Structural Sources of Open Collaboration in GitHub’s Online Community
Chao Liu, Steve McDonaldThe advent of online “open-source” platforms has transformed the ways that team-based work is done. These platforms have raised new questions about the conditions under which team-based voluntary collaboration is possible in a virtual platform. In other words, why would we expect people to contribute to the open source projects? While existing research has explored the attributes of individual team members that are associated with project involvement in online, less is known about the relational dynamics that may affect collaboration. Specifically, how does network embeddedness within an online community affect individual contributions to team-based production?

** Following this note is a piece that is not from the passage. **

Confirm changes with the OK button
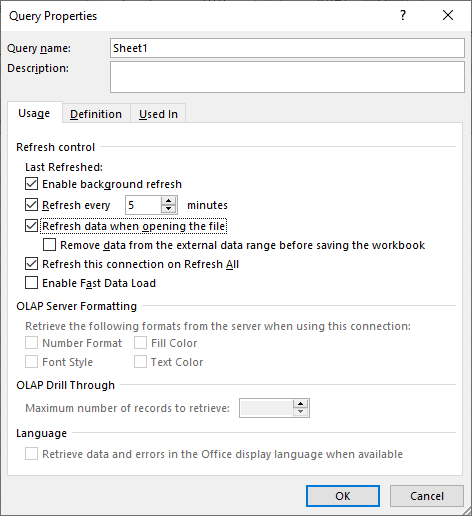This screenshot has width=472, height=516. (343, 496)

We examine the question using the data from the GitHub community, which is an open source platform for software developers. The data represents a random sample of 581,273 users, 624,481 repositories, and 272,683 organizations from 2015. The software developers are users. They maintain and share different repositories, which serve as storehouses for software projects. Users may be affiliated with organizations, which are shared accounts that allow workers to collaborate on many projects at once. The entities do not equate to entire companies, as any one company might contain multiple organizations.
The data contains a wide range of information about how users interact with other users and the repositories, including the extent to which users commit (contribute codes) to the repositories, issue the repositories, watch the repositories, and follow other users. The number of commits of each user serves as the key outcome variable. Network measures derive from the user-organization co-membership network. From this network, we obtain three indicators. First, degree centrality is a standardized measure of the number of different organizations to which a user is affiliated. Second, eigenvector centrality is a weighted measure of closeness to the center of the user-organization network. Third, constraint is a measure of the extent to which the organizations that a user is connected to tend to contain the same individuals.

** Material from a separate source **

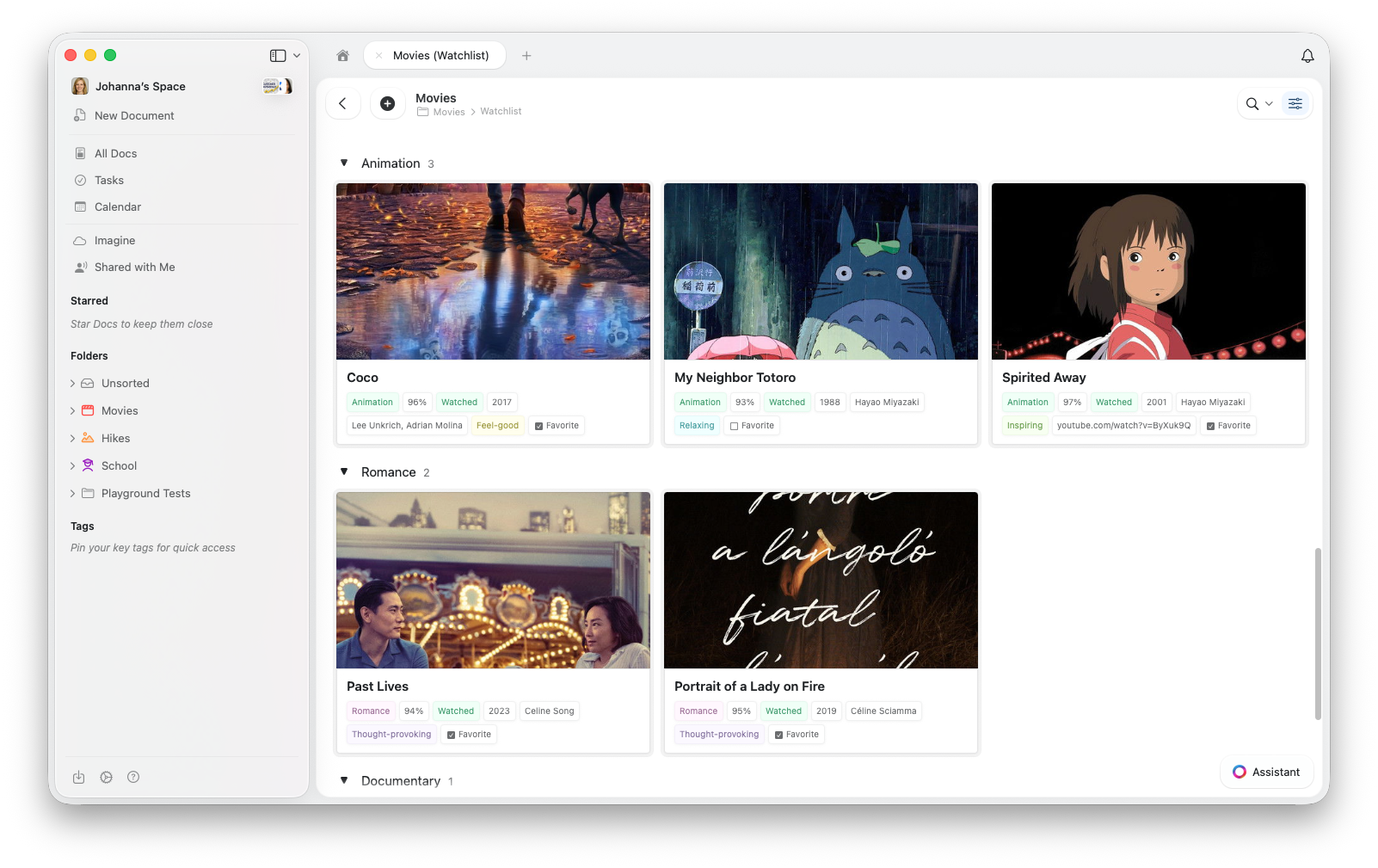Open notifications via the bell icon
This screenshot has width=1378, height=868.
tap(1307, 55)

Centrality measures the extent to which users are central to the network of organizations. A high degree of centrality should be positively related to engagement and acceptance. Users who are central to the network are likely to contribute more to the repositories. Constraint provides a sense of whether users are embedded in tightly clustered sets of organizations and other users. Users who are members of tight clusters (or cliques) of organizations should exhibit lower levels of engagement. Therefore, users with a high degree of constraint are less likely to contribute to the repositories. The results supported the hypotheses. Preliminary results show that network degree and eigenvector centrality are positively associated with commits, while network constraint is negatively associated with commits.
This suggests that relationships are especially important status signals in online communities, where ascriptive characteristics that might otherwise signal status are more difficult to discern. Organizational affiliation offers signals of reputation and status within and across communities. These signals affect the ways that individuals are perceived and treated, which has direct impacts on individuals’ behavior in virtual communities.